The Copenhagen conference did not give birth to a mouse but to a
cockroach. Kyoto was already a big failure, since its aims were
ridiculously low - a reduction in 5% until 2012 - and the methods used,
such as the "market of pollutions rights", absolutely unable to achieve
any significant progress. But Copenhagen is much, much less than Kyoto,
which at least acknowledged the need for internationally agreed
commitments.
What happened ? China accused the US of not committing itself to any
meaningful measures to reduce emissions; the US accused China of not
accepting any international commitment to reduce emissions. Both
insisted that they couldn't do anything if the other doesn't move.

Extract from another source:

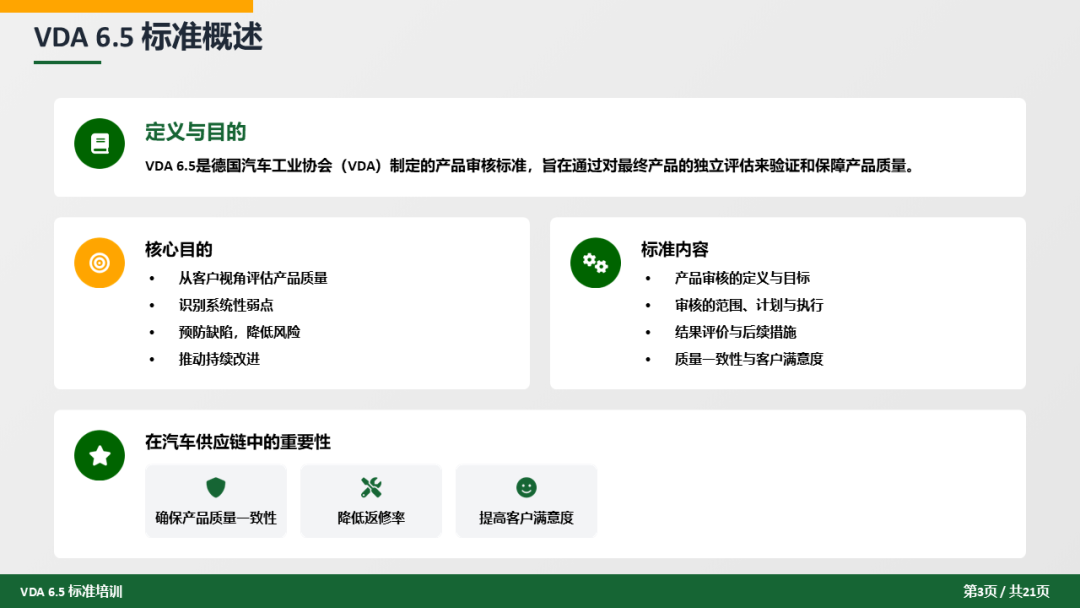Click the footer text VDA 6.5 标准培训
1080x608 pixels.
(71, 591)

Europe explained that they couldn't take any initiatives without the US
and China. The only thing they all agreed, and happily so, is on the
urgent need to do nothing.
So we have got only an ugly cockroach, called "The Copenhagen Accord,"

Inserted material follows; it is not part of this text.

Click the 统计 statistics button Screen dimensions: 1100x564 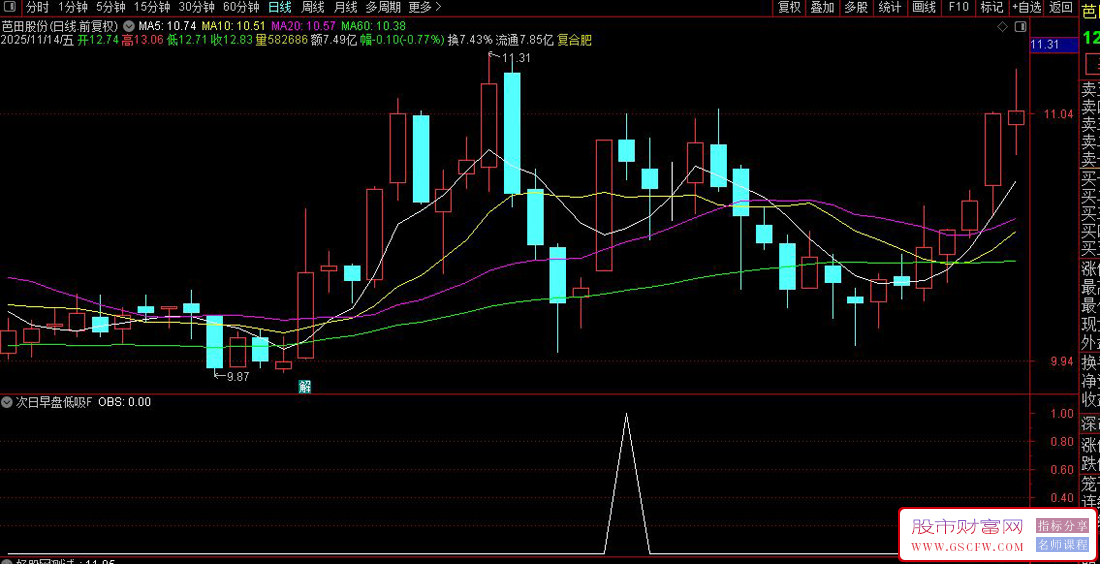point(889,7)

concocted by the "world leaders" before hurriedly leaving the Conference
by the back door. It is a completely void document saying that, as
everybody knows, one should prevent temperature of raising beyond 2°C.
Not a word about limitations of gas emissions, no percentages of
reduction mentioned, not even as a wishful thinking, not even in a very
far future. Nothing. Nihil. Zero content.
So, where is hope ? The only hope that exists is in the 100,000 people
who demonstrated in the streets of Copenhagen, coming from Denmark,
Scandinavia, Germany, Europe and the whole world, asking for radical
measures, denouncing the irresponsibility of the "responsible leaders",
claiming for climate justice, and proposing to "Change the system, not
the climate." Or, in the thousands who peacefully marched till the doors
of the Conference, trying to open a dialogue with the "official"
representatives, but were received by tear gas and police clubs, and saw
their spokesmen - like Tadzo Müller - arrested for "incitation to
violence." Or in the thousands who took part in the discussions of the
alternative KlimaForum, which adopted a resolution denouncing the
pseudo-solutions of the system ("carbon trade", etc). There is also hope
in political leaders like the Bolivian President Evo Morales - among the
very few exceptions - that showed solidarity with the Climate Justice
movement, and denounced capitalism as the system responsible for
disastrous global warming.
Conclusion: many years ago, the famous poet and singer Joe Hill, from
the American International Workers of the World ( IWW) said, just before
being shot by the authorities on fake accusations: "Don't mourn,
organize." We must return to our countries, and organize people, in the
fields, in the factories, in the schools, in the streets, to build a
large international movement fighing against the system, to impose
radical change, to save, not "the planet" - it is not in danger - but
life on this planet from destruction.